Lee Sang-Man'ın vizyonu yayılırken bulanıklaştı. Durumuna rağmen sürünmeye başladı. İnç inç, kalan hayatının son onsunu gerdi. Görünürde tek bir şeyi vardı: bir şırınga. Ölüm yakın olsa bile, kendini zombi benzeri sürükledi ve şırıngayı aldı. Elleri kontrolsüz bir şekilde salladı, ama onu yükseltmeyi başardı.
Daha sonra.
-Stab.
Enjekte etti. Onu izlerken, sağ el adamı nefesinin altında mırıldandı,
“Salak.”
Lee Sang-Man gülmeye başladı.
“Heh, hehehe.”
Kafası karıştı, gerçeklik ve yaklaşan ölüm arasındaki çizgileri bulanıklaştırdı. Ölümün vücudunu ele geçirme hissi ve damarlarından geçen uyuşturucunun hissi o kadar farklı değildi.
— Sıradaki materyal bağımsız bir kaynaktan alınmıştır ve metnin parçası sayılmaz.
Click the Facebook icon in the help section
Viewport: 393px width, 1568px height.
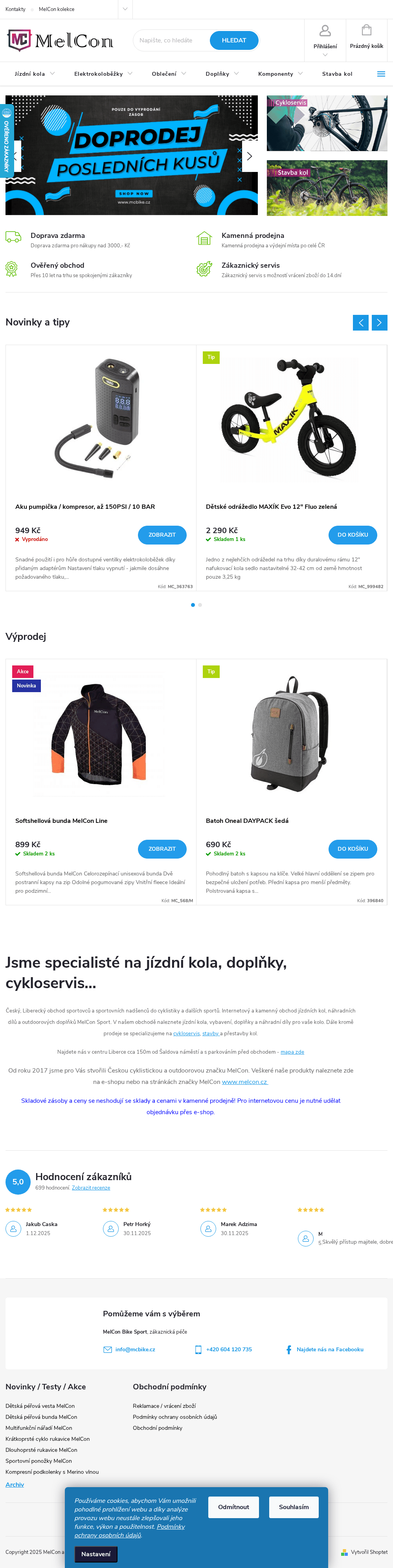289,1349
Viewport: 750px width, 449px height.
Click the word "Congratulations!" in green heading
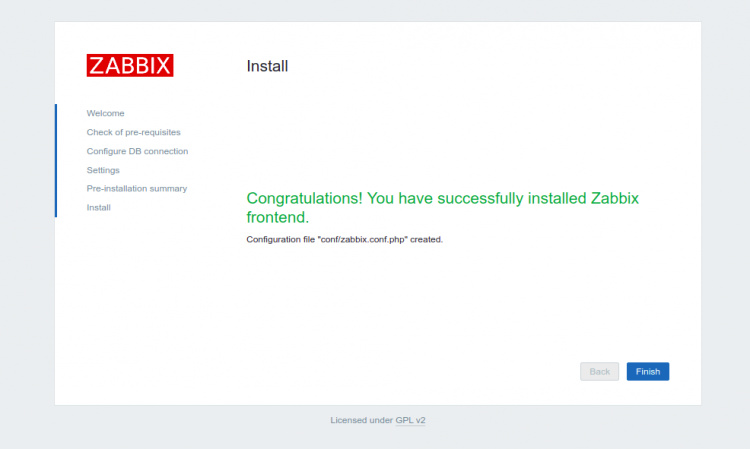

Ona göre, ilaç ve ölümün etkileri ayırt edilemezdi.
Sorundu.
“Hehehe-uhehe.”
Enjekte ettiği şırınga boştu. Hırpalanmış bedenine başka bir delik daha eklemişti. Bununla birlikte, Lee Sang-Man, Death'in kapısına kısaca titredi ve son sözlerini mırıldandı.
“Bu dut tadı... .. iyi, f*ck.” (TL: muhtemelen ilaç aroması)
Bununla Lee Sang-Man'ın kalbi durdu.
Daha sonra,
Yönetmen Kyotaro ve yazar Akari 'uyuşturucu satıcısı' setinden ayrıldı ve bir minibüsde Seul'e gidiyorlardı. Planlandığı gibi, Kang Woojin ile tanışmadılar. İstediler ama yapamadılar.
Dikkat çekici performansını rahatsız etmek istemediler.
“...”
“...”
Minibüsün içindeki atmosfer ağırdı. Hem yönetmen Kyotaro hem de yazar Akari ya pencereden dışarı bakarak ya da düşüncede kayboldu. Aralarında bir şey yaygındı: İkisi de sürekli bir ürperti hissetti.
Sessiz yolculuğa yaklaşık 30 dakika,
“Yazar .”
İlk kez Japonca konuşuldu. Sessizliği kıran yönetmen Kyotaro'ydu.
“Aktör Kang Woojin'i gördükten sonra... akla ne rol geliyor?”
Pencereden dışarı bakan Akari, yavaşça gözlüklerini çıkardı. Sonra Kang Woojin'i hatırladı. Woojin'in 'Lee Sang-Man' tasvirini gördükten sonra, zihninde derinden basılmış belirli bir rolü vardı.
“... Kiyoshi.”
Yanıtını duyan yönetmen Kyotaro hafifçe gülümsedi.
“Bu aklımda olan rolle aynı.”
'Bir yabancının ürkütücü kurbanının' ana rollerinden biriydi.
****
Başka bir bölüm ya birkaç saat içinde yayınlanacak ya da tamamlayamazsam yarın bölümünde yayınlanacak.